Harvard President’s Comments were Provacative, all Right
February 9th, 2005
By Archived Story
Last month, speaking candidly at a conference aimed at solving the problem of low numbers of women and minorities in science and engineering, Harvard President Lawrence H. Summers revealed the lingering boys’-club culture in the upper echelons of academia.
Summers suggested factors on which to blame the lack of female scientists, and offered the suggestion that divergent test scores between high school girls and boys stem from biological differences. Most disturbingly, he used his daughter’s play behavior to illustrate his point about genetic predisposition. The girl was given two toy trucks in an effort at gender-neutral upbringing. Summers says she named them “daddy truck” and “baby truck,” as if they were dolls. Any Disney movie shows us that children like to imbue inanimate objects with personalities, and the fact that Summers used this anecdote to justify a lack of opportunity for women is insulting. Nancy Hopkins, a professor of biology at M.I.T., walked out during Summers’ “daddy truck” number.

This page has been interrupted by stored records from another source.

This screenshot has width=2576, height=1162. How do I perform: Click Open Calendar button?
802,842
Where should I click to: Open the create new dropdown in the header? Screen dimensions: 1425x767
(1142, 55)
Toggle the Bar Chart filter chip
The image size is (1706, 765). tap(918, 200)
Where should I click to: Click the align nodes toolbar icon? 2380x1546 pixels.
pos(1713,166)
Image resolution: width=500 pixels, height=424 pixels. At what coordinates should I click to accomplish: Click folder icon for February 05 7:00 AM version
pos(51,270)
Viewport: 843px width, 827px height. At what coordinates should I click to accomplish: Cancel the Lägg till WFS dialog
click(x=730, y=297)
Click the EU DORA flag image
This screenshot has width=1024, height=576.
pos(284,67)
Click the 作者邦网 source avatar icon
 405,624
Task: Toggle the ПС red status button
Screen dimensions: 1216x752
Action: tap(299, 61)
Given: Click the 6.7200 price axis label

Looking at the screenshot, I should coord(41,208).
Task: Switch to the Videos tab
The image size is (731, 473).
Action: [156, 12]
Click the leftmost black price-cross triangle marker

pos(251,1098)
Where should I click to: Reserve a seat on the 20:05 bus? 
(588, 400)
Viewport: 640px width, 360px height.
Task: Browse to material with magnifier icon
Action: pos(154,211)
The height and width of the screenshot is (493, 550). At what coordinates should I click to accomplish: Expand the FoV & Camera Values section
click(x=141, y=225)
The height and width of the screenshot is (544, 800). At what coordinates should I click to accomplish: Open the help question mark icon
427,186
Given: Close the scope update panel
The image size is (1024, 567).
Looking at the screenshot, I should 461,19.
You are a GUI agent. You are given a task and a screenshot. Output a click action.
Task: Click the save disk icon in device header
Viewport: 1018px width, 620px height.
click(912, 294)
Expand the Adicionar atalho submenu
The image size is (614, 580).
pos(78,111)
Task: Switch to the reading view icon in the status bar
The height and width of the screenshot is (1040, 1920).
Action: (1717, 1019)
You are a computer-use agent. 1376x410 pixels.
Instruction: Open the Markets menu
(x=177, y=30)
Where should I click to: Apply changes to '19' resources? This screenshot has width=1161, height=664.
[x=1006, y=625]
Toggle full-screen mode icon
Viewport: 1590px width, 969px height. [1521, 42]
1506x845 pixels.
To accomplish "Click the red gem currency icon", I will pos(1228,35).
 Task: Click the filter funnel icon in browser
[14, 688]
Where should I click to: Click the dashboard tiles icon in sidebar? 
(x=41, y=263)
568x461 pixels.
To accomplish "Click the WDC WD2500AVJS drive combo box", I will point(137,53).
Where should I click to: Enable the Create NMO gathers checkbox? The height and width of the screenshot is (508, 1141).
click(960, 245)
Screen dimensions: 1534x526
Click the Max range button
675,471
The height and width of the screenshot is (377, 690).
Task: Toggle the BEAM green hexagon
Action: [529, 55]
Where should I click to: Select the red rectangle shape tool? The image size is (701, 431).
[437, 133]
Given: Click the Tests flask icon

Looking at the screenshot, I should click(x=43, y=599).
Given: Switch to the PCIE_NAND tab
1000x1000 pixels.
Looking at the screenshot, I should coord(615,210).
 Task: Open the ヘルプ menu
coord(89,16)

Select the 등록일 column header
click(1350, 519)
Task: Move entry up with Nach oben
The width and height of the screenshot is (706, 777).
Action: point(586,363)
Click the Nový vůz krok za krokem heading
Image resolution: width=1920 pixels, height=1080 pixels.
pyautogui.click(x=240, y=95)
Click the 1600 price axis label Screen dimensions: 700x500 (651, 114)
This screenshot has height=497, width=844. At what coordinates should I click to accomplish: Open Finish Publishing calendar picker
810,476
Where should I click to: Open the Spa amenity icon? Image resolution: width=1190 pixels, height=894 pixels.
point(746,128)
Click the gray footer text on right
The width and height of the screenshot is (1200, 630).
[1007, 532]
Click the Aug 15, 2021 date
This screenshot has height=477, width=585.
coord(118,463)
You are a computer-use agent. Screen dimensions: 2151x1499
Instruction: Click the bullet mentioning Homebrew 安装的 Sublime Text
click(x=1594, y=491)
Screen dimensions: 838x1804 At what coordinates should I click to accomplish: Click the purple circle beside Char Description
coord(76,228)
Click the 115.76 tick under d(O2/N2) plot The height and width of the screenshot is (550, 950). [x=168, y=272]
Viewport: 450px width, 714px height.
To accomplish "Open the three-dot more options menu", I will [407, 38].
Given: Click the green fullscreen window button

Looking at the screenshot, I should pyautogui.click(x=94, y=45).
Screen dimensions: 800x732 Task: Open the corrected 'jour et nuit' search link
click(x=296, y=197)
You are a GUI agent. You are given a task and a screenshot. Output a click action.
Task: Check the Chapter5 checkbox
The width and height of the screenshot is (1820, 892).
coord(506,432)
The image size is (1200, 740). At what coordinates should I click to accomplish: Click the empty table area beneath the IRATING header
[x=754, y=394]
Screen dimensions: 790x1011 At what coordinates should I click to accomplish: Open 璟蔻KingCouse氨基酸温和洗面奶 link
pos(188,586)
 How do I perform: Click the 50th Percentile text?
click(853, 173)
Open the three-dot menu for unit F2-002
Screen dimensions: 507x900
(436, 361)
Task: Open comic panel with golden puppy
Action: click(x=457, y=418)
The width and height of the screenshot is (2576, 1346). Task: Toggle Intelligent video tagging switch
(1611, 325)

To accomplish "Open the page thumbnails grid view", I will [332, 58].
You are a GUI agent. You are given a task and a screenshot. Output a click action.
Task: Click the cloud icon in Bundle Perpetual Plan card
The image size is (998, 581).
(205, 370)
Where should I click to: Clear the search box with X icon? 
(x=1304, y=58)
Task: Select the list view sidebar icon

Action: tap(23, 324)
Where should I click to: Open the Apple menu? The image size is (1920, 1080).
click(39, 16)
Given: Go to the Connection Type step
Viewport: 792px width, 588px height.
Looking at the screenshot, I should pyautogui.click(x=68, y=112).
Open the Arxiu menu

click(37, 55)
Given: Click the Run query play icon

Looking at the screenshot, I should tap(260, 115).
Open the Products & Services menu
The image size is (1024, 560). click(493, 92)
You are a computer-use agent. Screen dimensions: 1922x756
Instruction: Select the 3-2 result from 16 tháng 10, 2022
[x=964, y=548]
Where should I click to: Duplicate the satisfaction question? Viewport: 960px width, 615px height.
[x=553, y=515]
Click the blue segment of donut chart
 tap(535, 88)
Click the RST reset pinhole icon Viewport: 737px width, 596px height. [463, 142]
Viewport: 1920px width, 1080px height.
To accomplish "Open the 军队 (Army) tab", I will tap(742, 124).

She told the Boston Globe, “this kind of bias makes me physically ill.” Dr. Hopkins, who led an investigation into sex discrimination at M.I.T. that led to changes in hiring practices, added, ”Let’s not forget that people used to say that women couldn’t drive an automobile.”
I don’t blame Hopkins for walking out. I’m not a scientist, but when I put myself in the shoes of the accomplished women at the conference, I am infuriated by the implication that they just don’t have what it takes to make it to the top. This kind of bias is so upsetting because it strikes at the heart of personal identity. Imagine devoting your life to whatever it is that inspires you, only to be told by those in power that your field is a big inside joke and you’ll never get the punch line. You just had to be there when they were passing out the Ys. Oh and, by the way, when I look at you I see a little girl who doesn’t know how to play with boy’s toys.
Summers also said that married women with children tend to shy away from the 80-hour workweeks required of top science faculty. Is the problem that they shy away, or have been overlooked? Summers faced criticism in the past because, in each of his three years as president, senior job offers to women have dropped.
Tonya Laufenberg, “U” biology major and community adviser to the Women in Science and Engineering living and learning community, agrees that underlying bias, and not biological predisposition, accounts for the gender disparity in top science positions. “Engineering and science fields have been dominated by men in the past,” Laufenberg says. “At a young age, children learn what fields are male oriented and what fields are female oriented. This ideology causes a lack of encouragement to study in fields that are not oriented to one’s gender.”
But Laufenberg is hopeful, and believes that the talented and hardworking women she’s met studying science and engineering at the “U” can “shatter the ideology” of those fields being male oriented.
Summers apologized several times for the harm that his comments caused, and said in a letter to the Harvard community that he should have “weighed them more carefully.” But when suits speaks off the cuff, they show us their true perspective, not the polished, public-relations-department-approved, speech-writer version of it. Some conference-goers defended Summers’ comments, saying that only when scientist are allowed to speak openly about the possible roots of a problem can they further the discussion. Certainly Summers’ comments shed light on the obstacle women in science face: old-fashioned sexism.